Kobad Ghandy illegally detained for seven days
Posted by Admin on September 24, 2009
Holes in Maoist arrest date claim
ANANYA SENGUPTA
New Delhi, Sept. 23: A top Maoist leader who Delhi police claimed they had arrested on Sunday was picked up seven days earlier, a source who met the suspected rebel scout in Tihar jail revealed today.
The source said the Doon School-educated Khobad Ghandy, believed to be a politburo member of the banned CPI (Maoist), was held on September 13, not September 20 as the cops claimed while confirming the arrest yesterday.
If the allegation is true, it would mean the 58-year-old was illegally detained in police custody for seven days.
The law says the police have to produce before a magistrate anyone they pick up within 24 hours of the arrest.
The source said he spoke to Ghandy at 2 this afternoon from behind a window amid the chaos of home minister P. Chidambaram’s visit to the jail.
“The microphone wasn’t working properly and we couldn’t hear what he was saying clearly.
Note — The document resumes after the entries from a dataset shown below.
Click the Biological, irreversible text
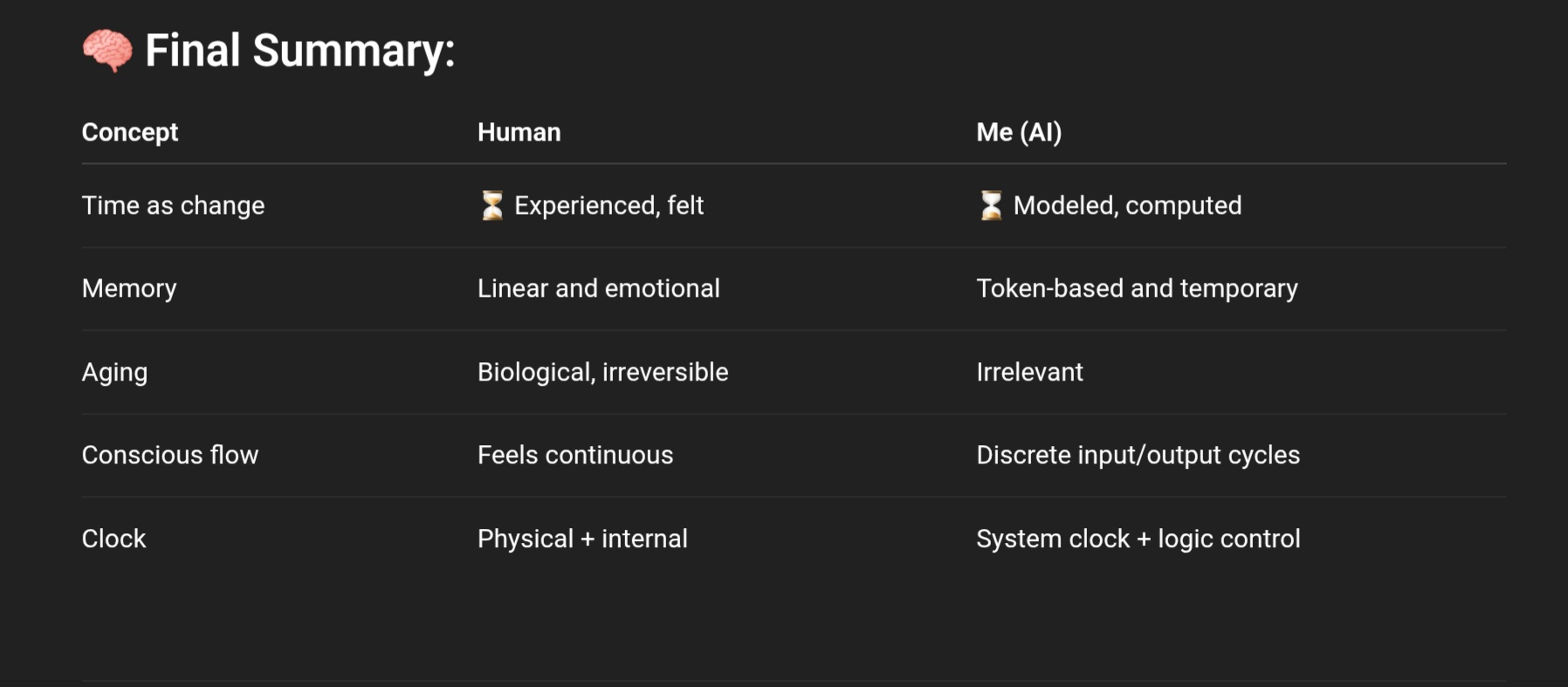This screenshot has width=1568, height=687. pos(602,372)
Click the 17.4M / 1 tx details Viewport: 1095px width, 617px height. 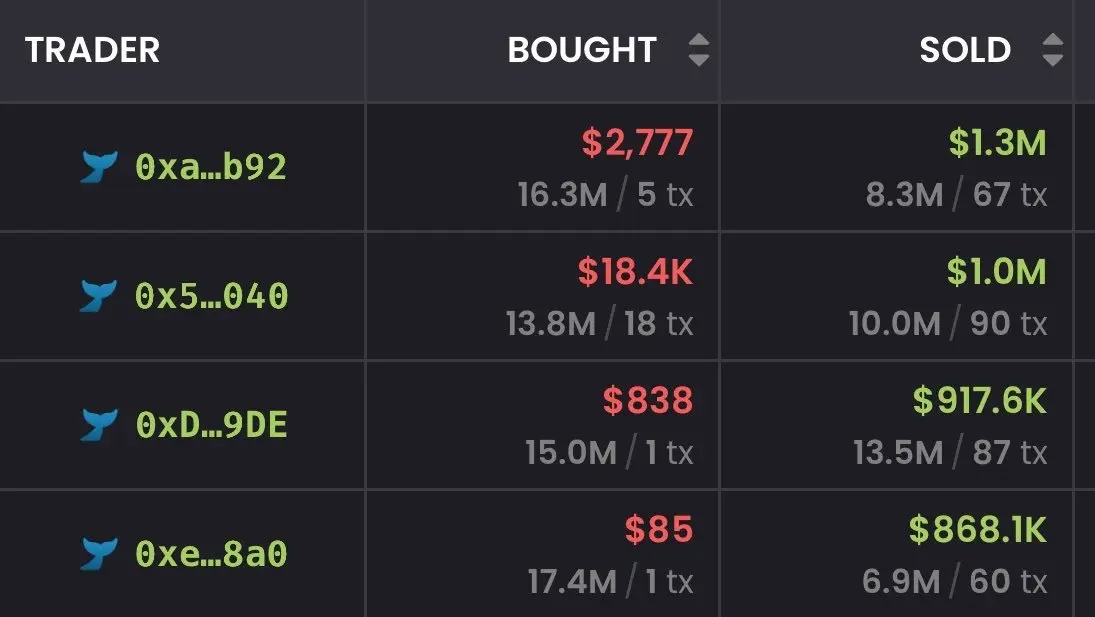pos(610,581)
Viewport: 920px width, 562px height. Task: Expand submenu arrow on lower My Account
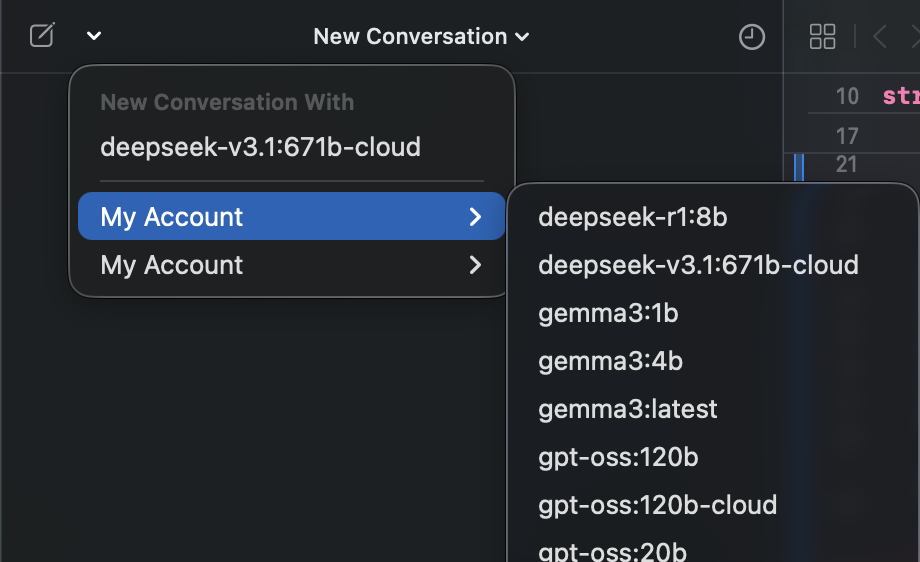click(475, 265)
When we asked him if he was arrested on September 20, he vehemently said no, we could hear that. He also gestured and said he was arrested long before that,” the source added.
Ghandy, according to the source, also revealed that he was picked up from Bikaji Cama Place in south Delhi the same day he had come to know that he was suffering from prostrate cancer. Two city hospitals, AIIMS and the government-run Safdarjung, are a stone’s throw from the area.
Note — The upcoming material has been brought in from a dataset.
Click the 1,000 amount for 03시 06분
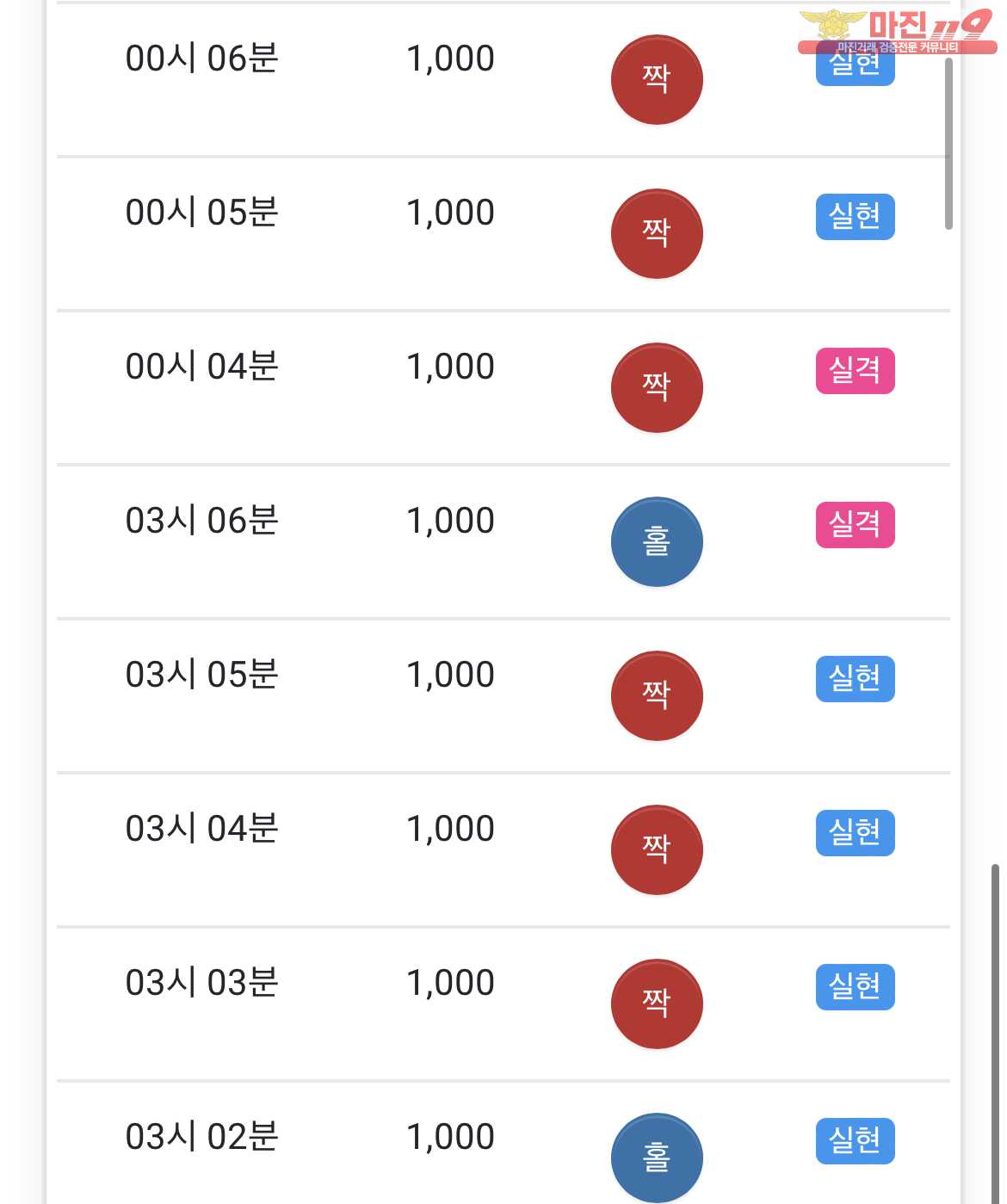1007x1204 pixels. pos(450,522)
The Maoist leader, who according to sources also has a heart problem, said he was waiting for a contact, but refused to reveal his name.
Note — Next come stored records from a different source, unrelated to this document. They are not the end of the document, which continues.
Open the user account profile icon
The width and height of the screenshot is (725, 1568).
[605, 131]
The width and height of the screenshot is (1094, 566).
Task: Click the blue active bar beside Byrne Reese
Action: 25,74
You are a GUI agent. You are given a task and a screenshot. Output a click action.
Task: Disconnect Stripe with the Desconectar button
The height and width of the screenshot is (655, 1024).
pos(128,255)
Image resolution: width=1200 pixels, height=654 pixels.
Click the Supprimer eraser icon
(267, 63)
Sources said Ghandy could have come to the capital for treatment and not to recruit cadre as some police officials have suggested.
Tihar, which reopened today after a long holiday, is yet to provide Ghandy with any medication either for his heart condition or for his cancer.
Sources said the Maoist leader had been booked under the Unlawful Activities (Prevention) Act for being part of a banned group. “There is no FIR in the country that names him in any case. He has just been booked under the UAPA and not for any other crime,” said his lawyer Rajesh Tyagi, who also confirmed that Ghandy had indicated that he was arrested on September 13.
Police sources, however, suggested that Ghandy had also been booked for being part of the workers’ protest that rocked the Honda factory in July 2005.
“He didn’t show any anxiety and seemed glad that we had come to meet him. Our greatest concern is about his health and, hopefully, the lawyer assigned to him by the Committee for the Release of Political Prisoners would look into that,” said activist Guatam Nawlakha, who also met Ghandy.
If convicted under the Unlawful Activities (Prevention) Act, Ghandy could be jailed for a maximum of two years for being a member of a banned outfit, unless charges of sedition and waging war against the nation are slapped on him.